*Task to complete:* Once the line containing "Hosting para Empresas (471, 895)" is found in the entries below, restate it and each following line word for word, stopping after the line containing "[eSvadobneDary] (112, 130)".

[Saved entries]
▽

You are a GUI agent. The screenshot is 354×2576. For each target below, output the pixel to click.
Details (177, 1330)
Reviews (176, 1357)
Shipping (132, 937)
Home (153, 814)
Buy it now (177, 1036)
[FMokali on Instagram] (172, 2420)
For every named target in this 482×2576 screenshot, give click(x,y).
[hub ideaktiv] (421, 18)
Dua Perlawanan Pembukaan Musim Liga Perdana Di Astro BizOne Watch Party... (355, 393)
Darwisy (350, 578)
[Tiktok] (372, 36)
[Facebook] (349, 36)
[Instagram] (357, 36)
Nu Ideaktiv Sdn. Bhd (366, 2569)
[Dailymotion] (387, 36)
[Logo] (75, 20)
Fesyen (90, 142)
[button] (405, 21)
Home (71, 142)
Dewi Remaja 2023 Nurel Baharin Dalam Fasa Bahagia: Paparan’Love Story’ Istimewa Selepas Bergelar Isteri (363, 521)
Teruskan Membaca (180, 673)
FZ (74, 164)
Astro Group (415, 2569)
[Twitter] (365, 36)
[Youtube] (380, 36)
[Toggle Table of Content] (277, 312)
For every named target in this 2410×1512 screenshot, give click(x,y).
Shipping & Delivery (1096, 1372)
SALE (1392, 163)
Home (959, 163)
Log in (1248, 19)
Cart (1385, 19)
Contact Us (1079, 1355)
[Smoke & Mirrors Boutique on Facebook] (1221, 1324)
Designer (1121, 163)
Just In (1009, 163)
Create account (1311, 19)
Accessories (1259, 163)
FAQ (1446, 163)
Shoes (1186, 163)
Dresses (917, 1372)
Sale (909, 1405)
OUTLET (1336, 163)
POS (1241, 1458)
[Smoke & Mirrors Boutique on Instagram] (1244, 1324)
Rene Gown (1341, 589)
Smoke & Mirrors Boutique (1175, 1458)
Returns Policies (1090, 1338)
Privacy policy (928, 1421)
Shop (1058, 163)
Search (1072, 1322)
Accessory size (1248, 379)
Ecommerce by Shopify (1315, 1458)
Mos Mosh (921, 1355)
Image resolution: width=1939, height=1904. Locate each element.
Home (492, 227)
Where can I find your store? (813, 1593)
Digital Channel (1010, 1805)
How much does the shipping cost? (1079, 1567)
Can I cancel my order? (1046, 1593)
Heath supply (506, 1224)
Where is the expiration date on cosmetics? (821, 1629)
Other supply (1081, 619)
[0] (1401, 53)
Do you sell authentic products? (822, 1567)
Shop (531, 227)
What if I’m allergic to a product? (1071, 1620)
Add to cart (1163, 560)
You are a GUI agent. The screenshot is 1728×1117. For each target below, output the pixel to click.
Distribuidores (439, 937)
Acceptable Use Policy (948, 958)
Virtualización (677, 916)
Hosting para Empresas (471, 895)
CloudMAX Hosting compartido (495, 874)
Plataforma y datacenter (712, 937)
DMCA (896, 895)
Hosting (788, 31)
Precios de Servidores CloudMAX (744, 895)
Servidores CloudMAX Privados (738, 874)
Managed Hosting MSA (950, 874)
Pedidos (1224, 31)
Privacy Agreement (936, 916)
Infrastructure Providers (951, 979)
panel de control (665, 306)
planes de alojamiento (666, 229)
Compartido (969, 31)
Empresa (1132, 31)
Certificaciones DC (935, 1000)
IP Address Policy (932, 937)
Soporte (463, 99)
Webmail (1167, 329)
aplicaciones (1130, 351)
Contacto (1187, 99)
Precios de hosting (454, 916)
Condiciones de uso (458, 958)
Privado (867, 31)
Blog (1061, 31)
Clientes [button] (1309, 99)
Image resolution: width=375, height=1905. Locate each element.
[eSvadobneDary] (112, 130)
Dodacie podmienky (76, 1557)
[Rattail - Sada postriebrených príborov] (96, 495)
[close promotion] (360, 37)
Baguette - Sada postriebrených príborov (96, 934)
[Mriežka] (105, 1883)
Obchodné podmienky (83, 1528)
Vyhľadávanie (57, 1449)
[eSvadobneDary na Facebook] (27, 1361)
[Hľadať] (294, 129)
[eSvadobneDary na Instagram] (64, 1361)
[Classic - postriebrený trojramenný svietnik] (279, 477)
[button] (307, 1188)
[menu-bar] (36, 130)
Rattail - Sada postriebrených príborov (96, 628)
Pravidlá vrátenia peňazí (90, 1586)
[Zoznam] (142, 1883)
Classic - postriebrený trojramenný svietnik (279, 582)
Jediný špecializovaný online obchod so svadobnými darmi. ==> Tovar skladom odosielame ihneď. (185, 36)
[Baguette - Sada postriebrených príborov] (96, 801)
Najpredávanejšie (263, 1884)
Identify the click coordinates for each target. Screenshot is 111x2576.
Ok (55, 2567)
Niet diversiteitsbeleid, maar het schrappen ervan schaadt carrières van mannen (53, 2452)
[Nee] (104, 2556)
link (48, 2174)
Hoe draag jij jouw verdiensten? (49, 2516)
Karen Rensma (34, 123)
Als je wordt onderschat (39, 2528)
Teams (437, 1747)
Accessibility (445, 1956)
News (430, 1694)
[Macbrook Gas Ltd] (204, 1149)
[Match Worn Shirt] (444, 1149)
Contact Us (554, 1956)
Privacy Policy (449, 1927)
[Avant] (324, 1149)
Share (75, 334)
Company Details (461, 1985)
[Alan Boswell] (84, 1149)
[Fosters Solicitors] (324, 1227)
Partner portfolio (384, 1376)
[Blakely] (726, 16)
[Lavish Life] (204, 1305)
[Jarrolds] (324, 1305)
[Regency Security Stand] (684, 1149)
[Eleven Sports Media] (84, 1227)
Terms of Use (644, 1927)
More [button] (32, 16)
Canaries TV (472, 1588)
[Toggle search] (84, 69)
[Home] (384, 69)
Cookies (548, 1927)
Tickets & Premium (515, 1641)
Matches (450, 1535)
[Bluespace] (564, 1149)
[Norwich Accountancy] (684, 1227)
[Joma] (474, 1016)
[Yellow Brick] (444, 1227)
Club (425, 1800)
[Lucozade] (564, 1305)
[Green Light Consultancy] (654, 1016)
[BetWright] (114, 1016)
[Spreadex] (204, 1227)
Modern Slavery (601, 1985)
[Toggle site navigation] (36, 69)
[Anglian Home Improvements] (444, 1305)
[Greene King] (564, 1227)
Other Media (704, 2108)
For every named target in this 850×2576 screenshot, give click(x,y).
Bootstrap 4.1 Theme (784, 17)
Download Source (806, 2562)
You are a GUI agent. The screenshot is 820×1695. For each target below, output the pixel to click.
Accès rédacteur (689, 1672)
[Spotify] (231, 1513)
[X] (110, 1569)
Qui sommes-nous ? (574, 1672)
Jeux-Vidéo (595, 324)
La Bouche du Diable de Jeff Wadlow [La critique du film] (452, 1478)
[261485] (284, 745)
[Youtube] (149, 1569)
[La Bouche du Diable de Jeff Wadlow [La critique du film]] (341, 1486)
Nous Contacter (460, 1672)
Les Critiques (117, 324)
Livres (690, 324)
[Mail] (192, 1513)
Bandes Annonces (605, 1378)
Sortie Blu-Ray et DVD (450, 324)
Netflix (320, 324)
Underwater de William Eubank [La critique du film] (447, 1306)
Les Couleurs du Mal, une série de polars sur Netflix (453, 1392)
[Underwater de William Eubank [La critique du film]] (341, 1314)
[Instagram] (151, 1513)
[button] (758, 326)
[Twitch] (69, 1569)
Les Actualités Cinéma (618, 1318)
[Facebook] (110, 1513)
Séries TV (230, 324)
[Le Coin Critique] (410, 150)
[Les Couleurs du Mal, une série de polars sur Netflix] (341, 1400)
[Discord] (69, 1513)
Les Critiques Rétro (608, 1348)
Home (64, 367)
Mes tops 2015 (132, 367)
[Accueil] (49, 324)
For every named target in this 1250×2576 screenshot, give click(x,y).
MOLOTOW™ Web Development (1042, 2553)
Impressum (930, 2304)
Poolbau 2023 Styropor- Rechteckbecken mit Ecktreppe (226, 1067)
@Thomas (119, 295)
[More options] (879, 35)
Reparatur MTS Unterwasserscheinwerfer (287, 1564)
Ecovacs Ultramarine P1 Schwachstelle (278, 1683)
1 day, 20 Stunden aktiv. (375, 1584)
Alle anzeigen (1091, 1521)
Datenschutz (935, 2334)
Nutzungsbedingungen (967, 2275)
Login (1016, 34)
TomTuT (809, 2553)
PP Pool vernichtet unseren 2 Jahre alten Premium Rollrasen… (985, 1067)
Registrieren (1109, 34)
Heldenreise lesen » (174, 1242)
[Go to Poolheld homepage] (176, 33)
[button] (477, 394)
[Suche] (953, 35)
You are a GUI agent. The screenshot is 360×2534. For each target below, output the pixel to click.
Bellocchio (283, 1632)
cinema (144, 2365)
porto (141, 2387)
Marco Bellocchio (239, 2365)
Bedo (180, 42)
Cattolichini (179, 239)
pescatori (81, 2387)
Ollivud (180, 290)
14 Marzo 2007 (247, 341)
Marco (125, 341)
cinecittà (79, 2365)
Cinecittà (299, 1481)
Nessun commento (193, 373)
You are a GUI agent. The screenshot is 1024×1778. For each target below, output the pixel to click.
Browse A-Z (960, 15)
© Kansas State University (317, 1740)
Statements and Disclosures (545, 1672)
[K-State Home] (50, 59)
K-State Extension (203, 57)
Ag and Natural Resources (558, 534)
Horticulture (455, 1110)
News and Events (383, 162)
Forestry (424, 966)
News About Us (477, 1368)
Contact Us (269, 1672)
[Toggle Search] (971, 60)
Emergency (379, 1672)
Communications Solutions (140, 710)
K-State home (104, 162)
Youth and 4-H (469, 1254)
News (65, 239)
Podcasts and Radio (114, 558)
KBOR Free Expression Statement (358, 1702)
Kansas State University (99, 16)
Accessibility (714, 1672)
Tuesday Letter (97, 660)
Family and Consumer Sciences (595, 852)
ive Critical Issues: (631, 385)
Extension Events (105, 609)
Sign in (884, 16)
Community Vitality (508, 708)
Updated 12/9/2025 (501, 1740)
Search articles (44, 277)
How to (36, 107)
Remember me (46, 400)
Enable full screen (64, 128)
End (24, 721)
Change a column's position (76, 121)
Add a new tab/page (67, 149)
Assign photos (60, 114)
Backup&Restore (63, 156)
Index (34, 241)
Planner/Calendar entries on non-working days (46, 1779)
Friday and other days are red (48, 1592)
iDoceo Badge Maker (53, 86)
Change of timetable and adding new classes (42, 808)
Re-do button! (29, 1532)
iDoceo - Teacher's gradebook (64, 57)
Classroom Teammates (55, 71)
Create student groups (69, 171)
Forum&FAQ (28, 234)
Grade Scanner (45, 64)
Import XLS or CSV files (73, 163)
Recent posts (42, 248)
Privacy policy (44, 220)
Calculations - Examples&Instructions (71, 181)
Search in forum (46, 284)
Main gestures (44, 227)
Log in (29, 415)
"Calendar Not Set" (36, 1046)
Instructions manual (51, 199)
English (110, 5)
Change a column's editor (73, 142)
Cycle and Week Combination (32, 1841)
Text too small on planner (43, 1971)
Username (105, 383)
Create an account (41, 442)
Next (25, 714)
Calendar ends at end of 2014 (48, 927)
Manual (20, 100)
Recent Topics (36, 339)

△

*Written answer:*
Hosting para Empresas (471, 895)
CloudMAX Hosting compartido (495, 874)
Plataforma y datacenter (712, 937)
DMCA (896, 895)
Hosting (788, 31)
Precios de Servidores CloudMAX (744, 895)
Servidores CloudMAX Privados (738, 874)
Managed Hosting MSA (950, 874)
Pedidos (1224, 31)
Privacy Agreement (936, 916)
Infrastructure Providers (951, 979)
panel de control (665, 306)
planes de alojamiento (666, 229)
Compartido (969, 31)
Empresa (1132, 31)
Certificaciones DC (935, 1000)
IP Address Policy (932, 937)
Soporte (463, 99)
Webmail (1167, 329)
aplicaciones (1130, 351)
Contacto (1187, 99)
Precios de hosting (454, 916)
Condiciones de uso (458, 958)
Privado (867, 31)
Blog (1061, 31)
Clientes [button] (1309, 99)
Image resolution: width=375, height=1905. Locate each element.
[eSvadobneDary] (112, 130)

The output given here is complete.